Knowledge Mining

Machine Learning
Artificial Intelligence
Knowledge Mining. Finding information in large document repositories with the help of AI (cognitive services)
Published

June 1, 2020

What is Knowledge Mining?

We call Knowledge Mining a powerful solution that makes it easier to access the information available in a company’s documents by leveraging intensive use of Artificial Intelligence applications.

Knowledge Mining changes the way document repositories are queried within organizations. It moves beyond keyword-based search tools—where manual tagging is required to link content to the formulated question—or predefined search criteria set by the system. In other words, these are highly inflexible search systems that demand significant manual intervention.

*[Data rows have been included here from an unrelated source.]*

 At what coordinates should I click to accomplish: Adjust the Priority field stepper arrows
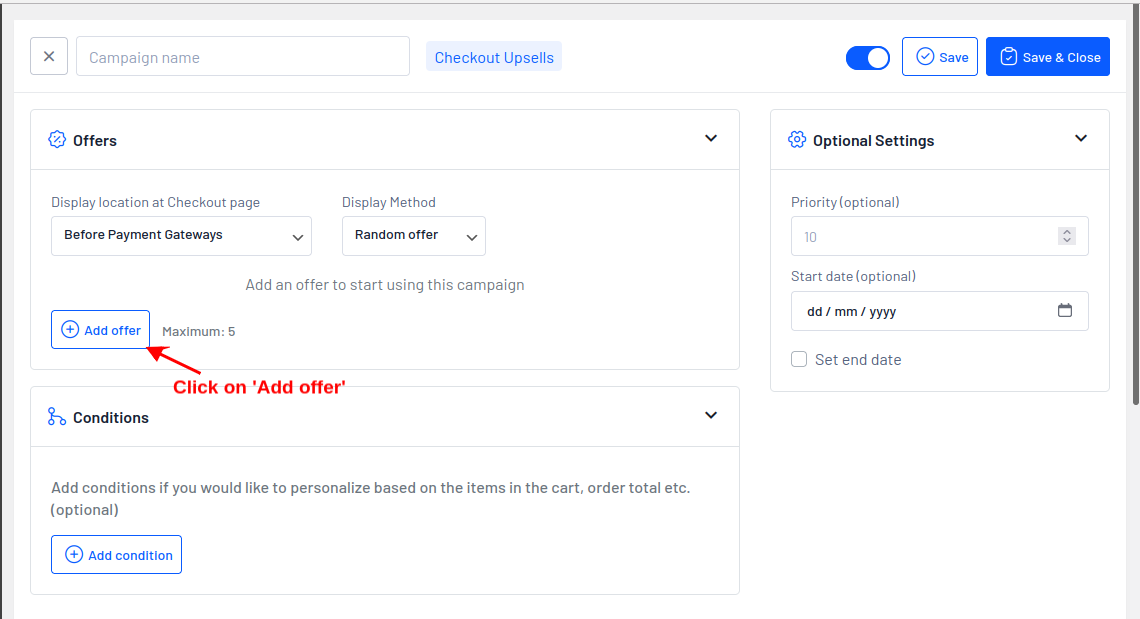[x=1067, y=237]
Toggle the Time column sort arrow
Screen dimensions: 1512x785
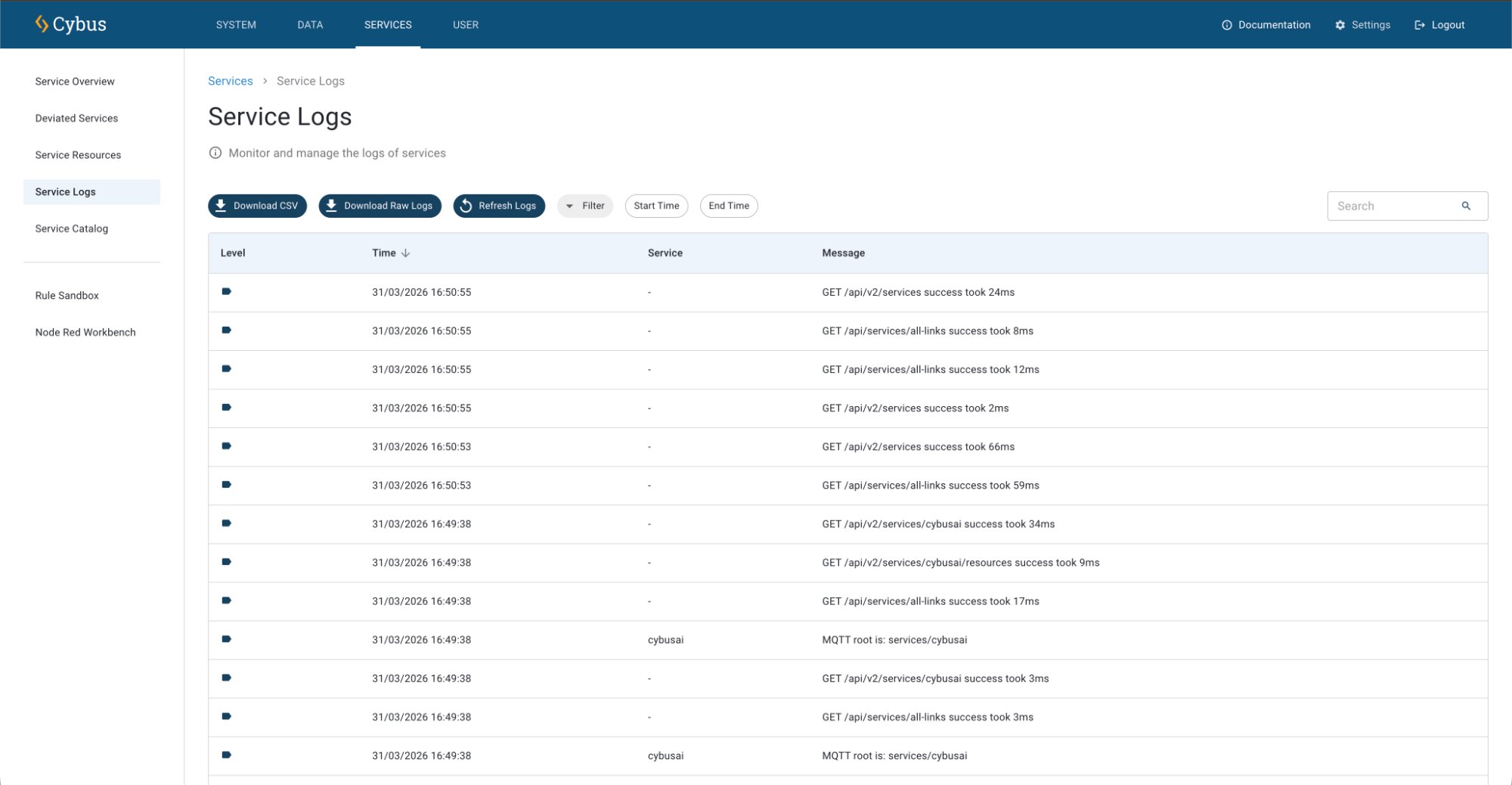click(406, 253)
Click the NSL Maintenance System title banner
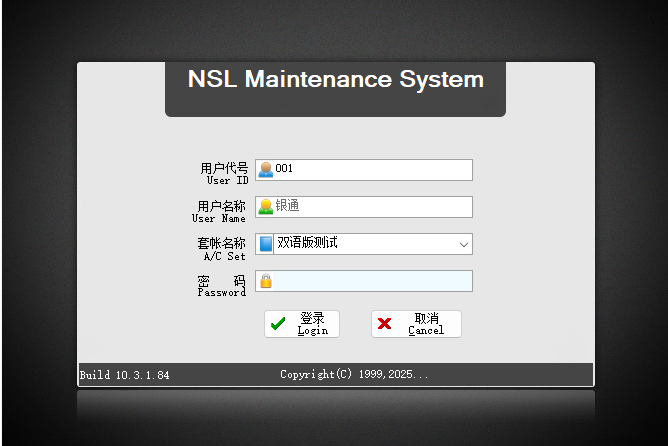 (x=335, y=80)
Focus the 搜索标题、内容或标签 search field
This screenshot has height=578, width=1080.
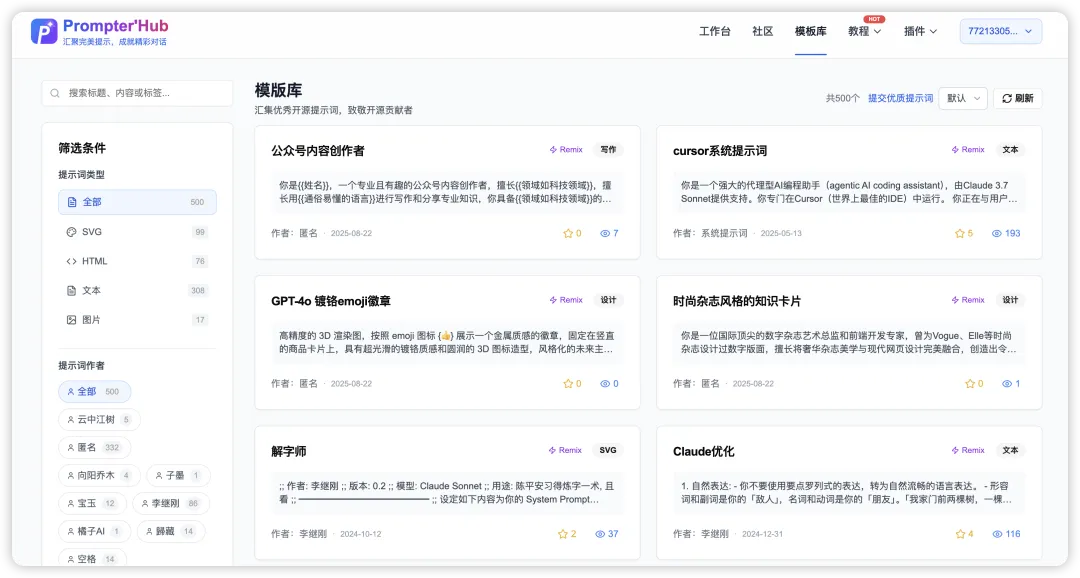point(145,93)
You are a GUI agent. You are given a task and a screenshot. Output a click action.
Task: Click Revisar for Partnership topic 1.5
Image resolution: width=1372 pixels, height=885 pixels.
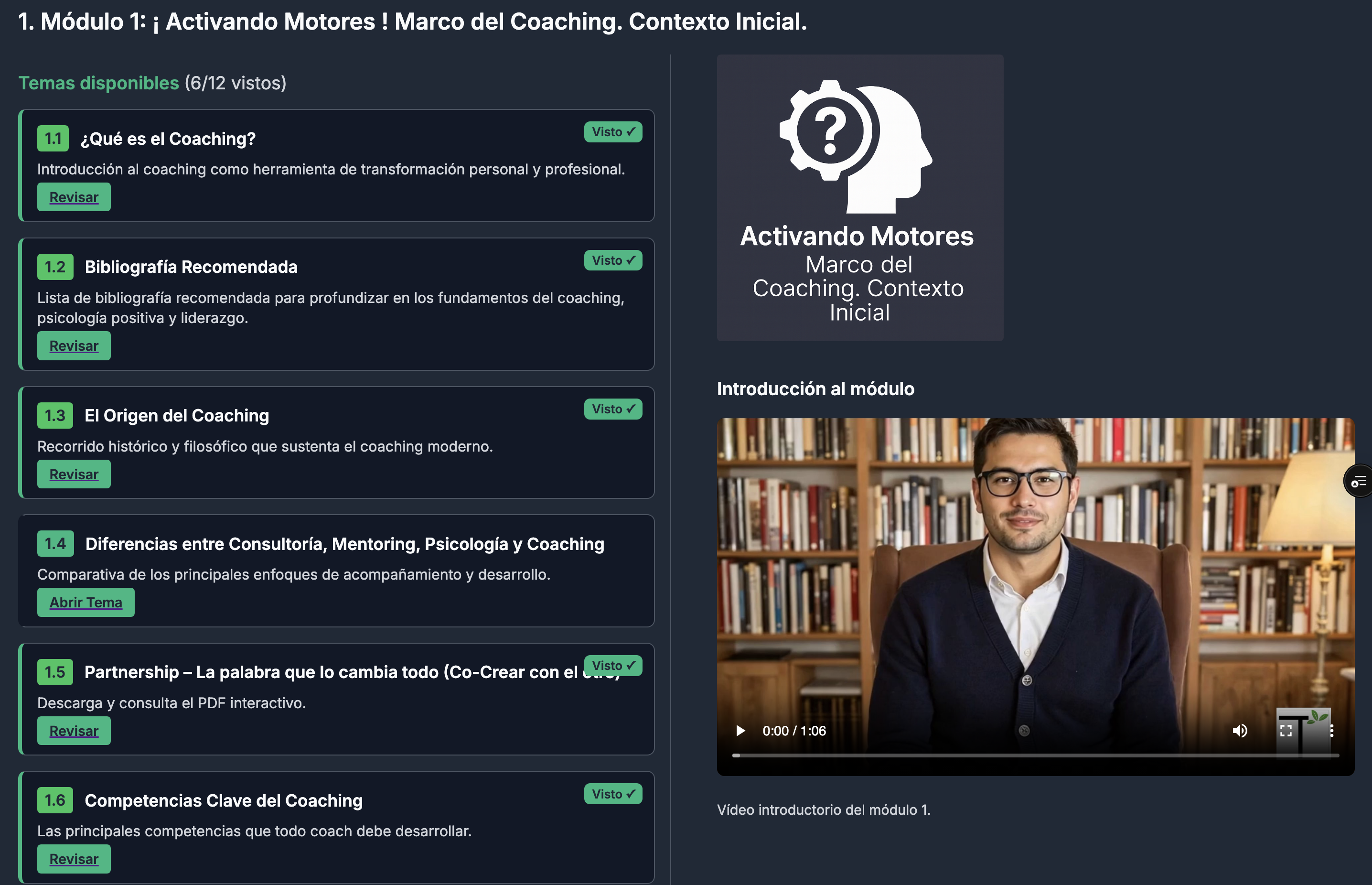point(74,731)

Thanks to advances in artificial intelligence technology, cognitive search systems are now widely used.



Today we have algorithms capable of “scanning” documents and understanding their content. We call the search cognitive because it leverages multiple artificial intelligence services: computer vision, text and image processing, and language understanding are some of them.

In other words, we can find information contained in all types of documents—PDFs, Word files, presentations, tables, images, web pages, handwritten notes, and more—available in any company repository.

Without human intervention, all elements of a document are automatically recognized: numbers, words and key phrases, names of people and organizations, titles, and text within images. It can also infer sentiment (positive or negative) from the language used, detect the language, and provide automatic translations.

In short, accessing document content using AI technologies to understand the information being searched can drastically reduce the amount of time users spend each day finding internal data or corporate information.